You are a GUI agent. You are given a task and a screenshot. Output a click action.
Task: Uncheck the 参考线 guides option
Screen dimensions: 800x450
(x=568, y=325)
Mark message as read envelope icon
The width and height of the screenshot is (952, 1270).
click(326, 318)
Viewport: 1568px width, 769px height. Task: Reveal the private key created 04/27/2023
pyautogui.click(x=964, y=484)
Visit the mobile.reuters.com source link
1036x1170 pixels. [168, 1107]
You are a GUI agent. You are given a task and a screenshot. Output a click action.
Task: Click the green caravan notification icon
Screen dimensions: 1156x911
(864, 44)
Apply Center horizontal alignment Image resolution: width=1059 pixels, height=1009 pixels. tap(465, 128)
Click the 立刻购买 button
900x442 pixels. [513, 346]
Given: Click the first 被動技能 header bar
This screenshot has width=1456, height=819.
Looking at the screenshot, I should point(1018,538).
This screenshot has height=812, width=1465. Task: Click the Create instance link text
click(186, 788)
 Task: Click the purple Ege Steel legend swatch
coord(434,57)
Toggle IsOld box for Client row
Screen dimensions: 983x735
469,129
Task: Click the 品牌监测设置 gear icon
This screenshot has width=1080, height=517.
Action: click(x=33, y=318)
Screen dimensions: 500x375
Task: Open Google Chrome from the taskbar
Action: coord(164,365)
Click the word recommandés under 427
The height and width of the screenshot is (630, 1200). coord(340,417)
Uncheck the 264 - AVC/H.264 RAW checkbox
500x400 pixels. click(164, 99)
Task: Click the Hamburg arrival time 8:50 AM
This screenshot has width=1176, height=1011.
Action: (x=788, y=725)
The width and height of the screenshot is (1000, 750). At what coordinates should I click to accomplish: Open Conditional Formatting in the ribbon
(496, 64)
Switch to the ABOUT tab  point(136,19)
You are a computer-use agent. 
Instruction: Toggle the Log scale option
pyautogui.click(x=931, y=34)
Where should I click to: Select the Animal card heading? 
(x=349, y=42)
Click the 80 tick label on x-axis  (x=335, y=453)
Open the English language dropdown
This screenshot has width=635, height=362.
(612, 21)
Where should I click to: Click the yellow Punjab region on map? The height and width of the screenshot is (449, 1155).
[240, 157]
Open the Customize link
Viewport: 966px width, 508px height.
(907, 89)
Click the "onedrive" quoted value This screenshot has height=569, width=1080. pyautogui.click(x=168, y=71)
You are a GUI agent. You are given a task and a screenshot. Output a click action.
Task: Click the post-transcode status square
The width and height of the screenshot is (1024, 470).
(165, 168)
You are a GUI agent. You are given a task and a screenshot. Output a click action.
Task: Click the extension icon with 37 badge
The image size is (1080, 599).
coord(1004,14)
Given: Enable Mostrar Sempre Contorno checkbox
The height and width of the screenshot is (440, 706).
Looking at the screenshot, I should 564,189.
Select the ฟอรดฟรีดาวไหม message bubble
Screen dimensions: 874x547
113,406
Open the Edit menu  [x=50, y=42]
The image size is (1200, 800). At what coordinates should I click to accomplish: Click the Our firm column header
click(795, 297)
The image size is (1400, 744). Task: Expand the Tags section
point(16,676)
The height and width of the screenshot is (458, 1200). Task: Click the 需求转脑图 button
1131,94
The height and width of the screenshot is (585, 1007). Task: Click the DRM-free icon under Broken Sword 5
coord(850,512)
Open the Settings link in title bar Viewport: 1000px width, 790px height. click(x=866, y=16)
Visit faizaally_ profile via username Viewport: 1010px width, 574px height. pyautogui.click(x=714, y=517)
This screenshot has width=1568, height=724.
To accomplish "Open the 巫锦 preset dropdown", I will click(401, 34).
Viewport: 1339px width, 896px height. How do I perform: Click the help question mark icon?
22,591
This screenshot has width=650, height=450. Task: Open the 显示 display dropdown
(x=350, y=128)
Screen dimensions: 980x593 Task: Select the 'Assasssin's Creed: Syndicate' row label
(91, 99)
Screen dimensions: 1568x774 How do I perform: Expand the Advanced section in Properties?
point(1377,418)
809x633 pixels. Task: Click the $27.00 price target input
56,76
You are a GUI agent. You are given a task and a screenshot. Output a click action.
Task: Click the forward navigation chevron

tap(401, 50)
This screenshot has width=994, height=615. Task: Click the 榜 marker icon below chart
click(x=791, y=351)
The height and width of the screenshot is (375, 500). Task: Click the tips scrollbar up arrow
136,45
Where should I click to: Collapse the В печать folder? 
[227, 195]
-*-*-
### [ASSIGNMENT]
Reprint exactly, and only, the lines running from the one containing "Open the Settings" through the last line of the listing above.

### [RESPONSE BOX]
Open the Settings link in title bar Viewport: 1000px width, 790px height. click(x=866, y=16)
Visit faizaally_ profile via username Viewport: 1010px width, 574px height. pyautogui.click(x=714, y=517)
This screenshot has width=1568, height=724.
To accomplish "Open the 巫锦 preset dropdown", I will click(401, 34).
Viewport: 1339px width, 896px height. How do I perform: Click the help question mark icon?
22,591
This screenshot has width=650, height=450. Task: Open the 显示 display dropdown
(x=350, y=128)
Screen dimensions: 980x593 Task: Select the 'Assasssin's Creed: Syndicate' row label
(91, 99)
Screen dimensions: 1568x774 How do I perform: Expand the Advanced section in Properties?
point(1377,418)
809x633 pixels. Task: Click the $27.00 price target input
56,76
You are a GUI agent. You are given a task and a screenshot. Output a click action.
Task: Click the forward navigation chevron

tap(401, 50)
This screenshot has width=994, height=615. Task: Click the 榜 marker icon below chart
click(x=791, y=351)
The height and width of the screenshot is (375, 500). Task: Click the tips scrollbar up arrow
136,45
Where should I click to: Collapse the В печать folder? 
[227, 195]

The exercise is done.